Na minha opinião – que é também a de vários doutrinadores e a do Supremo Tribunal Federal, as atividades específicas da Defensoria Pública devem ser desempenhadas, exclusivamente, por integrantes da carreira, concursados e dotados de todas as garantias constitucionalmente previstas. De acordo com o art. 134 da Constituição Federal, cabe à Defensoria Pública prestar assistência jurídica às pessoas carentes, que não podem pagar advogado.
No entanto, a OAB/SP preferiu garantir o emprego – e, talvez, o voto -, dos advogados conveniados, em vez de exigir, conforme deveria, nos termos do art. 44 de seu Estatuto, a instalação da Defensoria, o que somente agora foi feito, dezessete anos depois, descumprindo-se a Constituição Federal e a Constituição do Estado de São Paulo. E o descumprimento continuará, talvez, por mais dez anos, por exigência da própria OAB/SP, com a manutenção desse convênio. Ressalte-se que existem outros convênios, com diversos Municípios do Estado de São Paulo, cujos números são desconhecidos, mas que talvez empreguem mais uns vinte ou trinta mil advogados.

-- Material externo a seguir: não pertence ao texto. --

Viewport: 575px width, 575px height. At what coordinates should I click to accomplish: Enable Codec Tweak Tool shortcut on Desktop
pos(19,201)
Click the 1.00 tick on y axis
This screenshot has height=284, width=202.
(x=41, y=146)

Assim, a nova lei paulista é inconstitucional. Evidentemente, o fato de que o advogado seja "essencial à administração da justiça", nos termos do art. 133 da Constituição Federal, não significa que a OAB possa sair por aí, atendendo a todos os pobres que eventualmente precisem de assistência judiciária – as estatísticas demonstram que eles devem ser uns cem milhões, aproximadamente -, e recebendo, em pagamento, dinheiro público. Pagamento feito, aliás, conforme dito acima pelo Presidente da OAB/SP, de acordo com "tabela de honorários (...) definida em conjunto pela Ordem e pela Defensoria". Não haveria dinheiro suficiente para atender a tanto pobre...
Pois bem: para piorar, um pouco mais, as coisas, a OAB Federal entrou com uma Ação Direta de Inconstitucionalidade, no STF, questionando a Lei nº 6.094/2000, do Estado do Espírito Santo, que autorizava o Poder Executivo a contratar, temporariamente, defensores públicos. Essa ADI (nº 2229-6) foi julgada procedente, o que significa que, no Espírito Santo, o Estado não pode contratar defensores públicos sem concurso. No Estado de São Paulo, porém, eles continuam sendo contratados, de acordo com o já referido convênio.
Como se justifica, portanto, que, em São Paulo, a OAB defenda a constitucionalidade do Convênio com o Estado, se ele serve exatamente para a mesma coisa, ou seja, contratar defensores para os carentes, temporariamente. Com a agravante, que todos conhecem, de que esses convênios da OAB já são bem antigos. Por que será que a OAB Federal não ajuizou, também, uma ADI contra esse Convênio?
Se houver alguma justificativa jurídica para isso, eu agradeceria muito, se alguém me informasse.